Public Entrypoints¶
CypherGlot exposes a small compiler-facing API. These are the public surfaces a host runtime or integration layer should usually start from:
parse_cypher_text(...)validate_cypher_text(...)normalize_cypher_text(...)graph_schema_from_text(...)schema_ddl_from_text(...)to_sqlglot_ast(...)to_sql(...)to_sqlglot_program(...)render_cypher_program_text(...)

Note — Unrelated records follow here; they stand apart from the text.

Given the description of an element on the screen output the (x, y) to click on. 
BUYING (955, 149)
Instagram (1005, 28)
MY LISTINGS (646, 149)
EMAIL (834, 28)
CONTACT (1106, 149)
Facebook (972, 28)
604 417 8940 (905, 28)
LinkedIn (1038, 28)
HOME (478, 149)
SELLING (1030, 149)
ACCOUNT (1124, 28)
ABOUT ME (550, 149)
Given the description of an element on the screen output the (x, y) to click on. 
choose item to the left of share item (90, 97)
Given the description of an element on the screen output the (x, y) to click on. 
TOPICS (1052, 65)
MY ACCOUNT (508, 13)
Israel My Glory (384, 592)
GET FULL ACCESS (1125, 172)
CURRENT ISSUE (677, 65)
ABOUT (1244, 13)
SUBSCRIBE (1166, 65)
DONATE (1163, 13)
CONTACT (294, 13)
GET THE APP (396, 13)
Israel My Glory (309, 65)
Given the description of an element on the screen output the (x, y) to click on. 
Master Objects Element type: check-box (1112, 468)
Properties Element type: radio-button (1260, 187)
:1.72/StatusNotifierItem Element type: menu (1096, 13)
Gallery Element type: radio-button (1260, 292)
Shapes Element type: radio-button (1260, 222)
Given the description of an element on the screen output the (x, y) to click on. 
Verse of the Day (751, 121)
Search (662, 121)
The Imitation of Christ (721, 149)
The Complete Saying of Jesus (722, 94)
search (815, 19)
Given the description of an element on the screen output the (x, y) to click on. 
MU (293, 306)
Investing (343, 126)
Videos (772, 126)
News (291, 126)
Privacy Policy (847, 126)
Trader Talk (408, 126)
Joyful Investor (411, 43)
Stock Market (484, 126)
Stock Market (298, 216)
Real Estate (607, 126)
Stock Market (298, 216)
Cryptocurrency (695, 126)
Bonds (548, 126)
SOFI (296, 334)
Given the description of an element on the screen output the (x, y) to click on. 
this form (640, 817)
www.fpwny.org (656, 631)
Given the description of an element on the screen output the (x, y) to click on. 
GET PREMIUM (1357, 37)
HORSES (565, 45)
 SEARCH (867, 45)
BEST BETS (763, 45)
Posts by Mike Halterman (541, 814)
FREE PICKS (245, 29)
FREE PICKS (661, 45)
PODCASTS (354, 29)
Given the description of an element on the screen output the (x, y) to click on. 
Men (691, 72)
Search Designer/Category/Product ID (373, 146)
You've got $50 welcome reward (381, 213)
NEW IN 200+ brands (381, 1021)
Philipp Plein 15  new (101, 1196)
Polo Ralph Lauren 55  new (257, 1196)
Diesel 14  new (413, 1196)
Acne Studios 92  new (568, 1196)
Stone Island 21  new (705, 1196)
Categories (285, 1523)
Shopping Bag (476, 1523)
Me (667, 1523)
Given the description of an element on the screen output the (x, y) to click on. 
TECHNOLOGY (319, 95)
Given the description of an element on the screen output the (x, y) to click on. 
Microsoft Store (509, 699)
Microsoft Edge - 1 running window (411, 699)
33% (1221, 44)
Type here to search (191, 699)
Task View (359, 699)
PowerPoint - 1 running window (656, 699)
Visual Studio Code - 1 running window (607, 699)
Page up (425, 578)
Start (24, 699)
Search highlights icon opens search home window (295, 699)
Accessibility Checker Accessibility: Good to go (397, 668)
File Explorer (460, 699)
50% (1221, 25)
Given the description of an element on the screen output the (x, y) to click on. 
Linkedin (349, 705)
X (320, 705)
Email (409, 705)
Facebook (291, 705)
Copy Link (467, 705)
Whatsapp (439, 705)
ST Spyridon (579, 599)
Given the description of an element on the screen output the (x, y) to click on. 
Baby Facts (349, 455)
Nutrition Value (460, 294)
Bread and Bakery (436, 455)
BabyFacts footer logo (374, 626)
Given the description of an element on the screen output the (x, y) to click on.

They split naturally into three layers:
- parse and validation
- normalized host-runtime handoff
- SQLGlot-backed compilation and rendering
If you want the overall boundary and backend assumptions, see the Compiler Contract and Schema Contract guides. This page is narrower: it explains what each public entrypoint is for and shows what a few real query shapes look like as they move through the API.
At a glance¶
| Entrypoint | What it returns | Use it when | Notes |
|---|---|---|---|
parse_cypher_text(text) |
CypherParseResult |
You want the raw parse result and syntax errors | Parsing does not enforce the admitted subset by itself. |
validate_cypher_text(text) |
None or raises ValueError |
You want an explicit admitted-subset check | Good boundary check before relying on compilation. |
normalize_cypher_text(text) |
A repo-owned normalized statement object | You need a stable host-runtime handoff shape | This is also the main public surface for vector-aware queries. |
graph_schema_from_text(text) |
GraphSchema |
You want to define graph types via CREATE NODE / CREATE EDGE text instead of raw Python object construction |
This is the graph-native schema-definition surface above GraphSchema(...). |
schema_ddl_from_text(text, backend) |
list[str] |
You want backend DDL from that schema-definition text | Reuses the checked-in type-aware schema DDL generator. |
to_sqlglot_ast(text) |
one SQLGlot Expression |
The admitted query lowers to one SQL statement | Rejects multi-step shapes. |
to_sql(text, dialect=...) |
rendered SQL text | You want string SQL for one admitted statement | Thin rendering helper over to_sqlglot_ast(...). |
to_sqlglot_program(text) |
CompiledCypherProgram |
The admitted query lowers to multiple SQL-backed steps | Used for writes and other program-shaped flows. |
render_cypher_program_text(text, dialect=...) |
RenderedCypherProgram |
You want SQL text for each compiled program step | Preserves program structure instead of flattening it. |
How to choose¶
Use the highest-level public entrypoint that matches your actual need.
- Use
parse_cypher_text(...)when you are inspecting syntax or surfacing parse errors directly. - Use
validate_cypher_text(...)when you need a fast yes-or-no admitted-subset boundary check. - Use
normalize_cypher_text(...)when a host runtime needs structured Cypher intent, especially for vector-aware queries. - Use
graph_schema_from_text(...)when a host wants graph-native schema input without constructingGraphSchema(...)manually. - Use
schema_ddl_from_text(...)when that schema-definition text should lower directly to backend DDL. - Use
to_sqlglot_ast(...)orto_sql(...)for admitted single-statement shapes. - Use
to_sqlglot_program(...)orrender_cypher_program_text(...)for admitted multi-step shapes.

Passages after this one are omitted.